**What to work on:** Please copy, character for character, the lines of the listing below, from the line with "will [x=265, y=527]." up to and including the last line of the listing.

**Source records:**
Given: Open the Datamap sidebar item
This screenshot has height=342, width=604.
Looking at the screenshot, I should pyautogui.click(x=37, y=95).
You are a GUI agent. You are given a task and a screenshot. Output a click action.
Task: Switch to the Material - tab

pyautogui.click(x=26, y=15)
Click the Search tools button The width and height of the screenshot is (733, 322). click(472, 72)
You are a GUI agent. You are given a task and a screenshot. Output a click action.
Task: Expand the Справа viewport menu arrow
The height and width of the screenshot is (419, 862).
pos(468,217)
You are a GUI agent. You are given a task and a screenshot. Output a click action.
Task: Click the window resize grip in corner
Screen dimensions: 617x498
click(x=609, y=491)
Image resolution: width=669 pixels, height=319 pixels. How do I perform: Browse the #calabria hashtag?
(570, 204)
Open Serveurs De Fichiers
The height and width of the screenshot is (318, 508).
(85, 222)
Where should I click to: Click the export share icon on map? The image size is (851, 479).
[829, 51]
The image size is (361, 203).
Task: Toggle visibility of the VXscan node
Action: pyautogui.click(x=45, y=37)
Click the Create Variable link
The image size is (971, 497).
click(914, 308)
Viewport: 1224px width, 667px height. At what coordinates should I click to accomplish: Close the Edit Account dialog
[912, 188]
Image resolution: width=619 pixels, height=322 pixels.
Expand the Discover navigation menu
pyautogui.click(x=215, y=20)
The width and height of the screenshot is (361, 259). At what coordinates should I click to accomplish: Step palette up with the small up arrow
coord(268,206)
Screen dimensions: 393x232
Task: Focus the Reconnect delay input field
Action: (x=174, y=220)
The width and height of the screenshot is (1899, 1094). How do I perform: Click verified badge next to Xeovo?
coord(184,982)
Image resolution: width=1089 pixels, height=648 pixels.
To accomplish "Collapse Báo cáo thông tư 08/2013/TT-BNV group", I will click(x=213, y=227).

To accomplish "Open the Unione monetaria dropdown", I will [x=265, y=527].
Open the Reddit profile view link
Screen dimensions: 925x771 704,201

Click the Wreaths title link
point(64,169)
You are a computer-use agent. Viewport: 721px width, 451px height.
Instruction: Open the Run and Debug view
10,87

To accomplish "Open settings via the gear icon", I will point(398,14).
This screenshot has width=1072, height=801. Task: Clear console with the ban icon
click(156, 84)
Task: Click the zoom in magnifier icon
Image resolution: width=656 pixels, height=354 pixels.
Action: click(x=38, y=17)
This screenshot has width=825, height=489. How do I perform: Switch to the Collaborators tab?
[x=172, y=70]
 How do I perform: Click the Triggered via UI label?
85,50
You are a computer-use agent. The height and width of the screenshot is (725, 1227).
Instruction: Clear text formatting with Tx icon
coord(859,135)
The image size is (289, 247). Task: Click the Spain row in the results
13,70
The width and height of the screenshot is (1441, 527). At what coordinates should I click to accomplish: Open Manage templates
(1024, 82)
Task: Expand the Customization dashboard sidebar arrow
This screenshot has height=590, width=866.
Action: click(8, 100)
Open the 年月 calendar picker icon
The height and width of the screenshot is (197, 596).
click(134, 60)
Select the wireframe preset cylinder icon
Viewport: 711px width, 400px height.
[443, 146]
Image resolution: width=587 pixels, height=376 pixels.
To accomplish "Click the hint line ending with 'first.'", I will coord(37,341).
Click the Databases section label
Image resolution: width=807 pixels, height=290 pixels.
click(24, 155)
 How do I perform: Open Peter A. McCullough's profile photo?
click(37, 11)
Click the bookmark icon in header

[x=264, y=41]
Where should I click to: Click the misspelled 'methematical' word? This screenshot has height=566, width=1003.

**Solution for this exercise:**
To accomplish "Open the Unione monetaria dropdown", I will [x=265, y=527].
Open the Reddit profile view link
Screen dimensions: 925x771 704,201

Click the Wreaths title link
point(64,169)
You are a computer-use agent. Viewport: 721px width, 451px height.
Instruction: Open the Run and Debug view
10,87

To accomplish "Open settings via the gear icon", I will point(398,14).
This screenshot has width=1072, height=801. Task: Clear console with the ban icon
click(156, 84)
Task: Click the zoom in magnifier icon
Image resolution: width=656 pixels, height=354 pixels.
Action: click(x=38, y=17)
This screenshot has width=825, height=489. How do I perform: Switch to the Collaborators tab?
[x=172, y=70]
 How do I perform: Click the Triggered via UI label?
85,50
You are a computer-use agent. The height and width of the screenshot is (725, 1227).
Instruction: Clear text formatting with Tx icon
coord(859,135)
The image size is (289, 247). Task: Click the Spain row in the results
13,70
The width and height of the screenshot is (1441, 527). At what coordinates should I click to accomplish: Open Manage templates
(1024, 82)
Task: Expand the Customization dashboard sidebar arrow
This screenshot has height=590, width=866.
Action: click(8, 100)
Open the 年月 calendar picker icon
The height and width of the screenshot is (197, 596).
click(134, 60)
Select the wireframe preset cylinder icon
Viewport: 711px width, 400px height.
[443, 146]
Image resolution: width=587 pixels, height=376 pixels.
To accomplish "Click the hint line ending with 'first.'", I will coord(37,341).
Click the Databases section label
Image resolution: width=807 pixels, height=290 pixels.
click(24, 155)
 How do I perform: Open Peter A. McCullough's profile photo?
click(37, 11)
Click the bookmark icon in header

[x=264, y=41]
Where should I click to: Click the misspelled 'methematical' word? This screenshot has height=566, width=1003.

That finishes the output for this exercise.